Sample collection script

#!/bin/bash

PROMQ="http://10.1.166.87:9090/api/v1/query"
PROMQR="http://10.1.166.87:9090/api/v1/query_range"

NOW=$(date +%s)
AGO2d=$((NOW - 60*60*24*2))

echo "Prometheus metric count now:"
curl -s --data-urlencode 'query=count({__name__=~".+"})' $PROMQ \
  | jq '.data.result[].value'

echo "Prometheus metric count in the last 48 hours (may include spikes):"
curl -s --data-urlencode 'query=count({__name__=~".+"})' \
  --data-urlencode "start=$AGO2d" \
  --data-urlencode "end=$NOW" \
  --data-urlencode 'step=1m' $PROMQR \
  | jq '.data.result[].values'

echo "Loki distributor approx Gi/day (extrapolated from a 5m window)"
curl -s --data-urlencode 'query=sum(rate(loki_distributor_bytes_received_total[5m]) / 1e9 * 60*60*24)' $PROMQ \
  | jq '.data.result[].value'

echo "Loki distributor lines/min received (extrapolated from a 5m window)"
curl -s --data-urlencode 'query=sum(rate(loki_distributor_lines_received_total[5m]) * 60)' $PROMQ \
  | jq '.data.result[].value'

echo "Loki distributor lines/min received in the last 48 hours (may include spikes)"
curl -s --data-urlencode 'query=sum(rate(loki_distributor_lines_received_total[5m]) * 60)' \
  --data-urlencode "start=$AGO2d" \
  --data-urlencode "end=$NOW" \
  --data-urlencode 'step=1m' $PROMQR \
  | jq '.data.result[].values'

How to model the load when telemetry volume is not constant

Applications may have many knobs and load patterns.

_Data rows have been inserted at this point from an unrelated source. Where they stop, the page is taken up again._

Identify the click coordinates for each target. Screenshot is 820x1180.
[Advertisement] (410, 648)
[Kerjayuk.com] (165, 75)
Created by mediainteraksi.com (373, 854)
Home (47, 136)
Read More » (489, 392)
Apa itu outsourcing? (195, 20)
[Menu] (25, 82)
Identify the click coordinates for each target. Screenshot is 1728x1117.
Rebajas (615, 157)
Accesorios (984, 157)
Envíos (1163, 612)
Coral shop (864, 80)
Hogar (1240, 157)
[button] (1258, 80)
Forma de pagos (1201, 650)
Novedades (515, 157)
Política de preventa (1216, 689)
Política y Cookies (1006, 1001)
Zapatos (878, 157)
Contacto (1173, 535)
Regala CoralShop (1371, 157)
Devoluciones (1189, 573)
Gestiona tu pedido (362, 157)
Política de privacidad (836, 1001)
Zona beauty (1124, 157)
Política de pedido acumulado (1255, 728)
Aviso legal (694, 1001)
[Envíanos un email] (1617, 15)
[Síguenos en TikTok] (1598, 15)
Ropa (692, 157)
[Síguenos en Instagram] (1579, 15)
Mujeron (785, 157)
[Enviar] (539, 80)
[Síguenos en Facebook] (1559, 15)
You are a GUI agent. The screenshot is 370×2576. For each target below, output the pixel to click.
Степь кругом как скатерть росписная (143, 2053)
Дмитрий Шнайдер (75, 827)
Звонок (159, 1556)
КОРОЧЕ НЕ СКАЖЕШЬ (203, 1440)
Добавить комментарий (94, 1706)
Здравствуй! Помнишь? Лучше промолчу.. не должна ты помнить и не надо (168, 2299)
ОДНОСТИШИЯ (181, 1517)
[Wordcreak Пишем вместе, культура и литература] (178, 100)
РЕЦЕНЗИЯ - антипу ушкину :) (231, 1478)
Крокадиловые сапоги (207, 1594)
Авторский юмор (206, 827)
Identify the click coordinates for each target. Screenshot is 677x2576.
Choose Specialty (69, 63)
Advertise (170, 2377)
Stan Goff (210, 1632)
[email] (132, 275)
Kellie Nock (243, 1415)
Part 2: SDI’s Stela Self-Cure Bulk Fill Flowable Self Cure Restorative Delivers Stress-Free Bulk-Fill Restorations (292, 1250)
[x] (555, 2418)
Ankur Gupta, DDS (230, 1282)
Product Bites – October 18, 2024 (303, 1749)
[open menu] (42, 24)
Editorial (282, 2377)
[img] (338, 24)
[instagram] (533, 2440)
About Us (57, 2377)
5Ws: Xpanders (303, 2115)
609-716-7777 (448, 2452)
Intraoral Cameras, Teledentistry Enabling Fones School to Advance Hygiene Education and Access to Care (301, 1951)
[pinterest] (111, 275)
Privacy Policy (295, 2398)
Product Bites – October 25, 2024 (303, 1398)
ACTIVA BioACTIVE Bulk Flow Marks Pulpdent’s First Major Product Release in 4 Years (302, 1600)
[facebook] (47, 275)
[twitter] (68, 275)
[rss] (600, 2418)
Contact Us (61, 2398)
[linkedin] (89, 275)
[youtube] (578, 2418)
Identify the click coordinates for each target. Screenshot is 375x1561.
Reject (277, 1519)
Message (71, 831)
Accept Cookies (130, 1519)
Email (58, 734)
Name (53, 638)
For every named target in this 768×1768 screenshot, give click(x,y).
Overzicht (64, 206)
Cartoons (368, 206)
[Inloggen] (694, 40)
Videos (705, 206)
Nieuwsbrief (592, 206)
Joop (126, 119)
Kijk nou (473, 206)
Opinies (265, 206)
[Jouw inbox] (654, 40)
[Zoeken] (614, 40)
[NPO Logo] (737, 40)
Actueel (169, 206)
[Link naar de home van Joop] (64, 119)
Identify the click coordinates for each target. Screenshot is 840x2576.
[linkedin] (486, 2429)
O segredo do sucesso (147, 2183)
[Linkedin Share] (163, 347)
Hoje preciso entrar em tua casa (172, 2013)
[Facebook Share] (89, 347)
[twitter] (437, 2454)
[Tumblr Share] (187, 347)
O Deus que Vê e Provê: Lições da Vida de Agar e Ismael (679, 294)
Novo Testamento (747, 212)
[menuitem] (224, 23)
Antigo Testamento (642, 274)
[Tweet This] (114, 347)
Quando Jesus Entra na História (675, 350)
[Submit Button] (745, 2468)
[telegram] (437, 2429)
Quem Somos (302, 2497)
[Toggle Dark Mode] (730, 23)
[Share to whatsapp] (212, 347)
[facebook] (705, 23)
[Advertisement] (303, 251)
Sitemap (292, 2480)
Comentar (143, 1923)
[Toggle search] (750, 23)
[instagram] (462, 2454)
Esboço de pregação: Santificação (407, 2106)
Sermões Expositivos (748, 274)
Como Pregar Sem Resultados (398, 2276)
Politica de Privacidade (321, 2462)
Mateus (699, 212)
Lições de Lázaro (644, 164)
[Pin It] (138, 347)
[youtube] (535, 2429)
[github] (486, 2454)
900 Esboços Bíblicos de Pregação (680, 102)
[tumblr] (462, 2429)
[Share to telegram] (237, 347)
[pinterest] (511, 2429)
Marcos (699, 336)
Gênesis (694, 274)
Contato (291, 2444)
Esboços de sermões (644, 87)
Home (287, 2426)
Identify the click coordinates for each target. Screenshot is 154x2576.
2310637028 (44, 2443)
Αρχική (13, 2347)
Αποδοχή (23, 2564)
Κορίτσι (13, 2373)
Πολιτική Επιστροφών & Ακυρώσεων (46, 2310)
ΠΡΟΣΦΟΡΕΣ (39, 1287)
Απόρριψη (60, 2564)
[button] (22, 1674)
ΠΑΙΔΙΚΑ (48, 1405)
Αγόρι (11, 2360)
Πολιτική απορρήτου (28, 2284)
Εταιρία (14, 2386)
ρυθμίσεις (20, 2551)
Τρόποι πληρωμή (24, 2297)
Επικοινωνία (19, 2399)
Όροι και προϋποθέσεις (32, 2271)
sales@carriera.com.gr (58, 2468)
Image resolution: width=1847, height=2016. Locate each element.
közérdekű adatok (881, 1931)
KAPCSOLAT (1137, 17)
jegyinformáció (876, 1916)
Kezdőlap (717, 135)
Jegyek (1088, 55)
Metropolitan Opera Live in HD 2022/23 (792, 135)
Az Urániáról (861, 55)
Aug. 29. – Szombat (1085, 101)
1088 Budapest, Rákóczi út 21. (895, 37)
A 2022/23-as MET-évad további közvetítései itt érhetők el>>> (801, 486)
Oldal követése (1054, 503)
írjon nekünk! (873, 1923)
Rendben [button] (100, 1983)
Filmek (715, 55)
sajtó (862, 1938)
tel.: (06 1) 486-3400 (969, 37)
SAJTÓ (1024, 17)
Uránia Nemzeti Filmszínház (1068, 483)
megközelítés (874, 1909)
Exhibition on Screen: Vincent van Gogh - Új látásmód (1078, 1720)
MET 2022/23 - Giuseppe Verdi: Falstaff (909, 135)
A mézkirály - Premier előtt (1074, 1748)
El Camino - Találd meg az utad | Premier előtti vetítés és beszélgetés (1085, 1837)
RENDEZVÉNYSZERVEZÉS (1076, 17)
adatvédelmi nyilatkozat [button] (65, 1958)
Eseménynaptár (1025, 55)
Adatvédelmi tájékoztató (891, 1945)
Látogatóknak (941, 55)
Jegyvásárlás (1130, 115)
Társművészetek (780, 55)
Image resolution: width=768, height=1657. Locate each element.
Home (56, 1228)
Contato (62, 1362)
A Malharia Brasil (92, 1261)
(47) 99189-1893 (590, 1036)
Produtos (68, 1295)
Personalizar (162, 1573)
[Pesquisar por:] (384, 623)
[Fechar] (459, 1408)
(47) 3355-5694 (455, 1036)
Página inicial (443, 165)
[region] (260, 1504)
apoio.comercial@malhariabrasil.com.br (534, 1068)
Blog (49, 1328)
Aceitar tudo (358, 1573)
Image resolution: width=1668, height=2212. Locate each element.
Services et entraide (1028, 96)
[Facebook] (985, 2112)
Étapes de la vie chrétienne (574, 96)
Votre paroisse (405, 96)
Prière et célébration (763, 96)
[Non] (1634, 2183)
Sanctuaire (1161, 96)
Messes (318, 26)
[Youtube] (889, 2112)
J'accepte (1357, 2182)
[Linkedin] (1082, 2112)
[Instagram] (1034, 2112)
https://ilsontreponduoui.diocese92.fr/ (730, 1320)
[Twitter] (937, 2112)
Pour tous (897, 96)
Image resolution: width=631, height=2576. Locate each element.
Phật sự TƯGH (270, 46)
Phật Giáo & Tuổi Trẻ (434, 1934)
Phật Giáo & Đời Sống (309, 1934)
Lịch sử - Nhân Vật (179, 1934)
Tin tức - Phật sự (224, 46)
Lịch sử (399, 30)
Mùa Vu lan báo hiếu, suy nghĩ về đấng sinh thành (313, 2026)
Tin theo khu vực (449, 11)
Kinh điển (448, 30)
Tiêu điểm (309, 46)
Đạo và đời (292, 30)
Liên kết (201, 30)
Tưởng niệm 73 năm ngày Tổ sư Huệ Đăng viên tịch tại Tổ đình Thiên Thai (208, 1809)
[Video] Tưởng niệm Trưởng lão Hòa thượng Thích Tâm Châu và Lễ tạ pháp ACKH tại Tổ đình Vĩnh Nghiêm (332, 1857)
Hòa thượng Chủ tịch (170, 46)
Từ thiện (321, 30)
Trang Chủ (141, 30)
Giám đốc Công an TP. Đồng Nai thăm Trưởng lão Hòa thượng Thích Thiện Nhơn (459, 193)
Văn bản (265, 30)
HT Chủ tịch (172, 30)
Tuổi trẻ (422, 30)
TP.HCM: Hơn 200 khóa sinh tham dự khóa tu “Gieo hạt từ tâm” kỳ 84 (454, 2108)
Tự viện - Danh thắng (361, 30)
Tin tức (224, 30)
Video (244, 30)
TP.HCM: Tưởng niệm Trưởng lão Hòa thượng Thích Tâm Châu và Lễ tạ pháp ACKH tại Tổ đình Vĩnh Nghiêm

  1. Pick a few of the most significant variables. One or two would be easiest to work with.

  2. Conduct several experiments and record the logging rate and metrics rate as you change the variables.

  3. Curve fit the results, e.g. logs_rate = f1(x, y), metrics_rate = f2(x, y), so your results could be used in a responsive sizing calculator.

Transient bursts may be ignored if they are one-offs (not periodic). Such bursts may be accounted for by a fixed margin.